Regarding the proposed PG 13 jsonpath extensions (array, map, and
sequence constructors, lambdas, map/fold/reduce, user-defined
functions), literally all this stuff is in XPath/XQuery 3.1, and
clearly the SQL committee is imitating XPath/XQuery in the design
of jsonpath.

Therefore it would not be surprising at all if the committee eventually
adds those features in jsonpath. At that point, if the syntax matches
what we've added, we are happy, and if not, we have a multi-year,
multi-release, standard_conforming_strings-style headache.

So, a few ideas fall out....

First, with Peter being a participant, if there are any rumblings in the
SQL committee about adding those features, we should know the proposed
syntax as soon as we can and try to follow that.

If such rumblings are entirely absent, we should see what we can do to
start some, proposing the syntax we've got.

In either case, perhaps we should immediately add a way to identify a
jsonpath as being PostgreSQL-extended. Maybe a keyword 'pg' that can
be accepted at the start in addition to any lax/strict, so you could
have 'pg lax $.map(x => x + 10)'.

If we initially /require/ 'pg' for the extensions to be recognized, then
we can relax the requirement for whichever ones later appear in the spec
using the same syntax. If they appear in the spec with a different
syntax, then by requiring 'pg' already for our variant, we already have
avoided the standard_conforming_strings kind of multi-release
reconciliation effort.

In the near term, there is already one such potential conflict in
12beta: the like_regex using POSIX REs instead of XQuery ones as the
spec requires. Of course we don't currently have an XQuery regex
engine, but if we ever have one, we then face a headache if we want to
move jsonpath toward using it. (Ties in to conversation [1].)
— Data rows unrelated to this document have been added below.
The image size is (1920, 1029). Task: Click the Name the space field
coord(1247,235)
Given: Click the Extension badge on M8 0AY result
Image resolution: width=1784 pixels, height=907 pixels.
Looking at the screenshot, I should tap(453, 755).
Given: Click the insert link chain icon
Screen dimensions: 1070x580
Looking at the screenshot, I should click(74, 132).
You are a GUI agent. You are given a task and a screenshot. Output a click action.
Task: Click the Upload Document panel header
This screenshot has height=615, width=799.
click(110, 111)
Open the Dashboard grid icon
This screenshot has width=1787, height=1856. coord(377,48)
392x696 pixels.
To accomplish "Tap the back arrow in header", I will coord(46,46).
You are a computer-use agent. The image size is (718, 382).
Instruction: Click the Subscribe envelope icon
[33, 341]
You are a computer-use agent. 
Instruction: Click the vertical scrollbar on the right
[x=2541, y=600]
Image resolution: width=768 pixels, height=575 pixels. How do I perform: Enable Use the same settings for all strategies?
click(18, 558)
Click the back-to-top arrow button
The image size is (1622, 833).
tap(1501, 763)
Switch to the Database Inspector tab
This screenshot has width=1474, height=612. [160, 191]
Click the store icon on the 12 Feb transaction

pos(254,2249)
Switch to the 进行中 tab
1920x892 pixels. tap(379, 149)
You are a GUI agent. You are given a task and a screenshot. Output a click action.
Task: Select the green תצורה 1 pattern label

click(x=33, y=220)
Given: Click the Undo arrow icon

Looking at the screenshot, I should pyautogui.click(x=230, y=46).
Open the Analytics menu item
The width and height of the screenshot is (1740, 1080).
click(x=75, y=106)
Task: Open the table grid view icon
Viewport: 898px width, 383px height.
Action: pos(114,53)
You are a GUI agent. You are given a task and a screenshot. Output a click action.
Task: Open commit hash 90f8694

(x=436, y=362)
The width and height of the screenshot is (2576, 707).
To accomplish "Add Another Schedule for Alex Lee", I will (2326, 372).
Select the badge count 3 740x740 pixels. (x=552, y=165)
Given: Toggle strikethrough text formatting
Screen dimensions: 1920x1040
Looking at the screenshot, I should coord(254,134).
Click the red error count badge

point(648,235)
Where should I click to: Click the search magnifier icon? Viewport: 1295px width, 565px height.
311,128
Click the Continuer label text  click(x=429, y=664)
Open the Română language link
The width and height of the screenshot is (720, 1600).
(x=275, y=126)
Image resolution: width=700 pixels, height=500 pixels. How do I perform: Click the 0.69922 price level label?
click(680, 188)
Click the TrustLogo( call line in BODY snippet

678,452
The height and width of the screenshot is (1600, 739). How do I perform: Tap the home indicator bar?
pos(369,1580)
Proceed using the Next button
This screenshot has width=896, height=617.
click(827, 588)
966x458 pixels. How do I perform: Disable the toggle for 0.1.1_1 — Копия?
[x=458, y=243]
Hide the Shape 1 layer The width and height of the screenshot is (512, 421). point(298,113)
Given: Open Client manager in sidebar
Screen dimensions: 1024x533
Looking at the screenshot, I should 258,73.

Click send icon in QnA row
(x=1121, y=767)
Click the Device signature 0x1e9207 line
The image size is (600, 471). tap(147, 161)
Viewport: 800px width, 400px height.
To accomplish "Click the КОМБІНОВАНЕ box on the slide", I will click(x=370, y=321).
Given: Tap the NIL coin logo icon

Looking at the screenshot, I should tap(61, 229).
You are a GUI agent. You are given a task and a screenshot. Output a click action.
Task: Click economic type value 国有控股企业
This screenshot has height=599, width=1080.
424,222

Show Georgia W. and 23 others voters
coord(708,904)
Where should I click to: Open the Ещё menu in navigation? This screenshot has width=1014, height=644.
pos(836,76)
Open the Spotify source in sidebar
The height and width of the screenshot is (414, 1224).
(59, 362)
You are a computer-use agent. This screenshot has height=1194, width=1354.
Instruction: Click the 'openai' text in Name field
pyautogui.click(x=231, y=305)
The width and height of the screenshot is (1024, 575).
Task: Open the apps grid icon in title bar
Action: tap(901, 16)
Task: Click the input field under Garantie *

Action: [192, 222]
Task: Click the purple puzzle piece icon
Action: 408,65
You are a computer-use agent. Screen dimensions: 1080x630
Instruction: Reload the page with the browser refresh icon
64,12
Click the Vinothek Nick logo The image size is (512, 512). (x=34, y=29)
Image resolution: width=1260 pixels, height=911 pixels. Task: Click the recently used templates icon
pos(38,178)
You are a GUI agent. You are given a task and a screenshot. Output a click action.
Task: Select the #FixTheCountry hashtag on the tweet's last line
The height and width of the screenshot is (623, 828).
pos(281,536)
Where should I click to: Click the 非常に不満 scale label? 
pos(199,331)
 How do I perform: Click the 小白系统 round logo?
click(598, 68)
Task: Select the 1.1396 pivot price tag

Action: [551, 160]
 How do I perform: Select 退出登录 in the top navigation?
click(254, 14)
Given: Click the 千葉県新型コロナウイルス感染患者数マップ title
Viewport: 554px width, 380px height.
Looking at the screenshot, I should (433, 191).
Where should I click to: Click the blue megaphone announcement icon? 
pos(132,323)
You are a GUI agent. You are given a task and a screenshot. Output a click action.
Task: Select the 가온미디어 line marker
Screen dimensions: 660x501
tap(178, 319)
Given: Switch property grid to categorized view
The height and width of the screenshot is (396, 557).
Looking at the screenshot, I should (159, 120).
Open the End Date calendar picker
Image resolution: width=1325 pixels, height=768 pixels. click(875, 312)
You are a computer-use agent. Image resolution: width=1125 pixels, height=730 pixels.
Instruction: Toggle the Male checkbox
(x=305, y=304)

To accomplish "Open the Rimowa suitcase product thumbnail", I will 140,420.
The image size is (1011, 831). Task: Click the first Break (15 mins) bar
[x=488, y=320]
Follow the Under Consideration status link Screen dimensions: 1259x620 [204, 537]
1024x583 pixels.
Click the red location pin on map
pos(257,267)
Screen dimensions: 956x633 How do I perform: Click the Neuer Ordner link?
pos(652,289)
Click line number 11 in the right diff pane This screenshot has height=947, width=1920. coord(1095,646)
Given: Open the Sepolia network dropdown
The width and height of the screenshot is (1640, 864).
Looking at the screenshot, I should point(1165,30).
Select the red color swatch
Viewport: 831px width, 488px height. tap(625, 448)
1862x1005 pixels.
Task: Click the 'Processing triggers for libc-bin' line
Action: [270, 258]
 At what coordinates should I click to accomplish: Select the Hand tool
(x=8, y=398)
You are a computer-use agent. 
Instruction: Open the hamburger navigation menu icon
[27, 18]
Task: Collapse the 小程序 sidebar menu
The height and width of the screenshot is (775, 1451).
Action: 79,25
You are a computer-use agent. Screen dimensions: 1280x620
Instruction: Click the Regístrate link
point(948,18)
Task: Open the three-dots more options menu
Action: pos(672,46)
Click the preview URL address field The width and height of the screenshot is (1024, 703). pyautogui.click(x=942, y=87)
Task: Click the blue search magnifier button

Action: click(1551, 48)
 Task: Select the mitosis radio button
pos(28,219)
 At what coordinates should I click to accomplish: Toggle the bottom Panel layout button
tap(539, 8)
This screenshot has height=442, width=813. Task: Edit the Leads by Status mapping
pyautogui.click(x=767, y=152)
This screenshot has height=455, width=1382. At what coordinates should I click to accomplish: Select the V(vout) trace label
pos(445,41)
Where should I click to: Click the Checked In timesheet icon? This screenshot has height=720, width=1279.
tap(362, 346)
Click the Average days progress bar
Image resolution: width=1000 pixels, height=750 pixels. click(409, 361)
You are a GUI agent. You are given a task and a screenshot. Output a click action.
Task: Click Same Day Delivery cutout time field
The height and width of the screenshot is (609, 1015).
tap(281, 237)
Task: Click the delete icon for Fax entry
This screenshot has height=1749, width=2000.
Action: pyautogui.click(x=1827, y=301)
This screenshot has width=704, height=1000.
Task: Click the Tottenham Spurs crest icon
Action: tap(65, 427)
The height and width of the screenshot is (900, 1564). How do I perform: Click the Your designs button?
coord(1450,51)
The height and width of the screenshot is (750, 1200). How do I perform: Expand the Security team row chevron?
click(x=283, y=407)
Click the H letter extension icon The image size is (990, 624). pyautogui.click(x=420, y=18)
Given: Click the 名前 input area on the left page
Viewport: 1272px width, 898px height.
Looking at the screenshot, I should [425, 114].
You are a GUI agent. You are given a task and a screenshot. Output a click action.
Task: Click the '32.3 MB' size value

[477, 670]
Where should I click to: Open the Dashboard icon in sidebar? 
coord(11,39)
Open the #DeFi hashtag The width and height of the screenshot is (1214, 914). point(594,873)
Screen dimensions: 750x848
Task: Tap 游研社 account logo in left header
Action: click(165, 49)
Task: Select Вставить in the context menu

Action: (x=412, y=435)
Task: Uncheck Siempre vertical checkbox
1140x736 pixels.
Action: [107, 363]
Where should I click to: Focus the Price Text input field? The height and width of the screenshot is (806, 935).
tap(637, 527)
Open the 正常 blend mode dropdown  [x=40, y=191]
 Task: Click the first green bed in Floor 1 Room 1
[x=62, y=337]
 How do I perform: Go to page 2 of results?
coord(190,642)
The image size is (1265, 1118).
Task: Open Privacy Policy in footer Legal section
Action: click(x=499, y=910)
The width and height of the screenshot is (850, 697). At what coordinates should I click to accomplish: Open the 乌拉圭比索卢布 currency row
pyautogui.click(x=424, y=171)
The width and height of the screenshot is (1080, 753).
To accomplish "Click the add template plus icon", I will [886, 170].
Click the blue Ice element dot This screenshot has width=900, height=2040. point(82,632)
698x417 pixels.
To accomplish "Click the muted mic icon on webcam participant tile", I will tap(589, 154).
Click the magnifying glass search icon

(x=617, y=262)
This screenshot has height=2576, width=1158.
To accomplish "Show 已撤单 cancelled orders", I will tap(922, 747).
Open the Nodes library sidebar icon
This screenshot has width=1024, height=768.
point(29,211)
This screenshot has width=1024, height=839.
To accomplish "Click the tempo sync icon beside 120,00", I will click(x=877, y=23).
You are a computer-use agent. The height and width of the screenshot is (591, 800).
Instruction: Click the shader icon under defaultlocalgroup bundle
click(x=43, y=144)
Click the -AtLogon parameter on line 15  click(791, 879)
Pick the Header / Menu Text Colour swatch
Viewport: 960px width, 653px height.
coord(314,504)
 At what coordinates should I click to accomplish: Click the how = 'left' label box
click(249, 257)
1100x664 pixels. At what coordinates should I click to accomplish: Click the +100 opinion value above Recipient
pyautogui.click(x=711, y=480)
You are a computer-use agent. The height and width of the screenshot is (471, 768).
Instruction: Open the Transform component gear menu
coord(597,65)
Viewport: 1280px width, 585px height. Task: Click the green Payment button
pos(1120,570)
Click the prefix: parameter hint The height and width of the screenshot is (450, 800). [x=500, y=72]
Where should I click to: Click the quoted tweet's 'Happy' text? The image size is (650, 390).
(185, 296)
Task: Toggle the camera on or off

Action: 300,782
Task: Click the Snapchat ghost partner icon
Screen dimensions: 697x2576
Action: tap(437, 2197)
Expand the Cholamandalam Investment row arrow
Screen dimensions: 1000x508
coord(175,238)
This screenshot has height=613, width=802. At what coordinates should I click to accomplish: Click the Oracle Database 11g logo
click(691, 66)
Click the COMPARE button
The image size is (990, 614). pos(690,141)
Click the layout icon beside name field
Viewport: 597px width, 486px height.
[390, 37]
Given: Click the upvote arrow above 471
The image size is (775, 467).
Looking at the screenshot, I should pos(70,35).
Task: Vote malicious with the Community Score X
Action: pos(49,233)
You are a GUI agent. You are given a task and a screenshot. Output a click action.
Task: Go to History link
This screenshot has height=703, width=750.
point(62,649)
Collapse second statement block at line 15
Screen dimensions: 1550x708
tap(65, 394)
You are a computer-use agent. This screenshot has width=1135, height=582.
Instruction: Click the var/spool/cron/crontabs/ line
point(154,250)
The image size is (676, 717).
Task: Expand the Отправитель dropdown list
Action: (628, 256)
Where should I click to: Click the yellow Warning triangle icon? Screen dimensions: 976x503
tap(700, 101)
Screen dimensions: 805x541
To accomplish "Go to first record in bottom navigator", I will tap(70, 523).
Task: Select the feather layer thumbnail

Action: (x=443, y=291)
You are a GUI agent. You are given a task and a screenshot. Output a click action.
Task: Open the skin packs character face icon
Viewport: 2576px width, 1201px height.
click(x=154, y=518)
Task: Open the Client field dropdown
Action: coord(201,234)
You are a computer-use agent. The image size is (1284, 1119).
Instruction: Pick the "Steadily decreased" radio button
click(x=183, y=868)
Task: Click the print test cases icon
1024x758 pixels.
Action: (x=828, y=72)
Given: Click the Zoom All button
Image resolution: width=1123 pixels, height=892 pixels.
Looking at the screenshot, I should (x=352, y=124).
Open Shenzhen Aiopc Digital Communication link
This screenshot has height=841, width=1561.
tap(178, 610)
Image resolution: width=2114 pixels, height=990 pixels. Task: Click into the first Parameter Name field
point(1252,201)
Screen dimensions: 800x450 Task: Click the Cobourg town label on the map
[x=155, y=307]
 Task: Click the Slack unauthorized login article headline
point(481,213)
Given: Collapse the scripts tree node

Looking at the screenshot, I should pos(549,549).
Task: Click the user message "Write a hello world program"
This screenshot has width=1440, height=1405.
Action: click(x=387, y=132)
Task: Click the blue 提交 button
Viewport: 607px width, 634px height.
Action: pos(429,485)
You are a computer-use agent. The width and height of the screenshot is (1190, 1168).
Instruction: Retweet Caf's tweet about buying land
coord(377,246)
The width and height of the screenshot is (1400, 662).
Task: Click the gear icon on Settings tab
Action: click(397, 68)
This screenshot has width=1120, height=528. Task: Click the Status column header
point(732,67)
Maybe we could avoid that by recognizing now an extra P in flags, to
specify a POSIX re. Or, as like_regex has a named-parameter-like
syntax--like_regex("abc" flag "i")--perhaps 'posix' should just be
an extra keyword in that grammar: like-regex("abc" posix). That would
be safe from the committee adding a P flag that means something else.

The conservative approach would be to simply require the 'posix' keyword
in all cases now, simply because we don't have the XQuery regex engine.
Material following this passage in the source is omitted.